» Study text
Is this a privacy issue? An article by Jay Syrmopoulos for the Free Thought Project at http://goo.gl/JYML8u says: “Would you find it frightening— perhaps even downright Orwellian — to know that a DNA swab that you sent to a company for recreational purposes would surface years later in the hands of police? What if it caused your child to end up in a police interrogation room as the primary suspect in a murder investigation?”
The article is available at http://goo.gl/JYML8u.
Judy Russell recently discussed the details of this case a few days ago in her excellent Legal Genealogist blog at http://legalgenealogist.com/blog/2015/05/03/facts-matter/. I’ll leave it to her to discuss the legal issues involved. However, after reading her article, I am still left with the same two questions above:
1. “Would you find it frightening— perhaps even downright Orwellian — to know that a DNA swab that you sent to a company for recreational purposes would surface years later in the hands of police?”
2. “What if it caused your child to end up in a police interrogation room as the primary suspect in a murder investigation?”

» Supplied information

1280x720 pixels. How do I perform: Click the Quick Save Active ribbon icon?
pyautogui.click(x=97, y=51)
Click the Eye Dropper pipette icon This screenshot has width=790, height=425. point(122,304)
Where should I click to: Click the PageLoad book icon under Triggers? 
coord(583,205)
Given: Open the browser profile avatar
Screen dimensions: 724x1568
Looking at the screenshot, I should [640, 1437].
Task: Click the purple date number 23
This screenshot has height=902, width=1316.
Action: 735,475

» Prompt 1
In the post about DNA swabs and police, who wrote the article for the Free Thought Project?
» Prompt 2
Pick up the post about DNA swabs and police right after its second numbered question and write what comes next.

» Task response 1
Jay Syrmopoulos

» Task response 2
Search warrants or not, I am still not comfortable with my DNA information submitted for genealogy research being used without my knowledge for purposes I never dreamed of.
Update: There is an interesting update to this story on AlterNet that describes the use of entrapment by the police to obtain the suspect’s DNA without his knowledge while he was not represented by legal counsel. The article also quotes Judy Russell: “It’s not very common to see this sort of thing, and I frankly hope it doesn’t become very common because an awful lot of people won’t bother testing.” I agree with Judy.
The article also states:
“Shouldn’t we be able to research and learn about our family’s genealogical ancestry without fear that police will be reviewing our genetic information without our consent?
“This case makes it clear that even when a private business states in writing that your data will be held as private and safe from prying eyes, that may very well not be what transpires.”